TOTP in PHP Numeric Code – Sample Example 1

<?php

// Use the parameters from the latest version of the TOTP RFC (6238)
$timeStep = 30;
$codeLength = 6;
$secret = 'JBSWY3DPEHPK3PXP';

// Compute the current time step
$timestamp = floor(time() / $timeStep);

// Compute the HMAC hash of the secret and the current timestamp
$hash = hash_hmac('sha1', pack('N*', 0) . pack('N*', $timestamp), $secret);

// Generate the TOTP code by taking the last $codeLength characters of the hash
$code = substr($hash, -$codeLength);

// Convert the TOTP code to a number
$numericCode = 0;
for ($i = 0; $i < $codeLength; $i++) {
$numericCode = $numericCode * 10 + hexdec($code[$i]);
}

// Output the numeric TOTP
echo $numericCode . PHP_EOL;

 

TOTP in PHP Alphanumeric Code – Sample Example 2

<?php

// Use the parameters from the latest version of the TOTP RFC (6238)
$timeStep = 30;
$codeLength = 6;
$secret = 'JBSWY3DPEHPK3PXP';

// Compute the current time step
$timestamp = floor(time() / $timeStep);

// Compute the HMAC hash of the secret and the current timestamp
$hash = hash_hmac('sha1', pack('N*', 0) . pack('N*', $timestamp), $secret);

// Generate the TOTP code by taking the last $codeLength characters of the hash
$code = substr($hash, -$codeLength);

// Output the TOTP
echo $code;

You can simply run the PHP script in a web server or in a command-line interface (CLI) and it will output the TOTP code.
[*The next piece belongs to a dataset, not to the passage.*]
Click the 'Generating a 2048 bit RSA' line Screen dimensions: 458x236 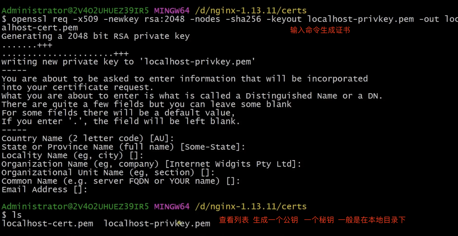tap(95, 36)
For example, if you save the script to a file called totp.php, you can run it in the CLI with the following command:

$ php totp.php

This script generates a TOTP code that is $codeLength characters long (in this case, 6 characters). You can use this code for authentication purposes.

Conclusion

In this tutorial, you learned how TOTP works and how to generate a TOTP code in PHP. You can use this code for authentication purposes in a variety of applications, including two-factor authentication.